Tak hanya di Jakarta, Said Iqbal mengklaim aksi serupa juga akan dilakukan secara serentak di 33 provinsi lainnya di Indonesia. Dia juga menegaskan buruh akan mengorganisir aksi lanjutan apabila aksi 6 September 2022 mendatang tidak didengarkan oleh pemerintah dan DPR.
"Bilamana aksi 6 September tidak didengar pemerintah dan DPR, maka Partai Buruh dan KSPI akan mengorganisir aksi lanjut dengan mengusung isu; tolak kenaikan harga BBM, tolak omnibus law, dan naikkan upah tahun 2023 sebesar 10% sampai 13%," ucap dia.
Adapun Said juga membeberkan sejumlah alasan penolakan kenaikan harga BBM ini. Menurutnya, kenaikan harga BBM akan menurunkan daya beli masyarakat yang sebelumnya sudah turun 30 persen akan menjadi 50 persen.
"Penyebab turunnya daya beli adalah peningkatan angka inflansi menjadi 6.5% hingga - 8%, sehingga harga kebutuhan pokok akan meroket," kata Said Iqbal.
Apalagi, disisi lain, upah buruh juga tidak kunjung naik dalam tiga tahun terakhir. Bahkan Menteri Ketenagakerjaan sudah mengumumkan jika Pemerintah dalam menghitung kenaikan UMK 2023 kembali menggunakan PP 36/2021.

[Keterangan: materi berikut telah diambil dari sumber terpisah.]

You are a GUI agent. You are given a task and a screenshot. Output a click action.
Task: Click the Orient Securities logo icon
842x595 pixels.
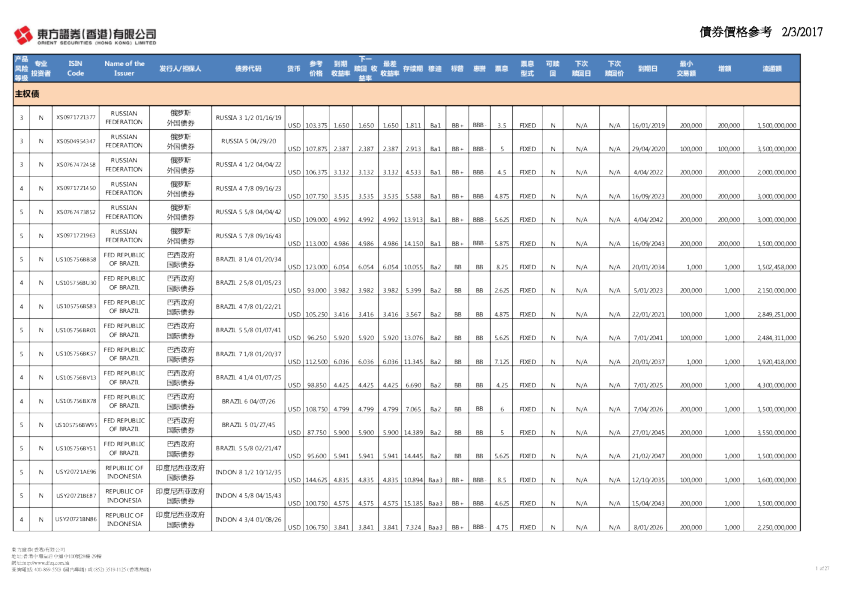pos(22,36)
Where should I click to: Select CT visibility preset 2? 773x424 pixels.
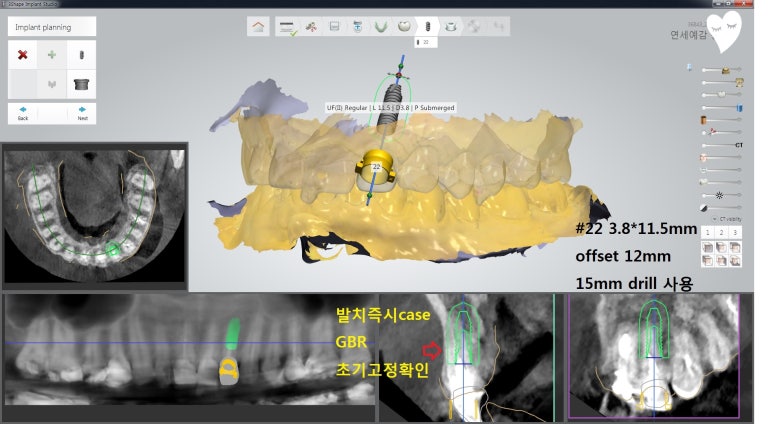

"Dengan kata lain, diduga tahun depan upah buruh tidak akan naik lagi," tegasnya.
Alasan lainnya, penolakan dilakukan lantaran kenaikan harga BBM dilakukan di tengah turunnya harga minyak dunia. Buruh menilai pemerintah hanya mencari keuntungan di tengah kesulitan masyarakat.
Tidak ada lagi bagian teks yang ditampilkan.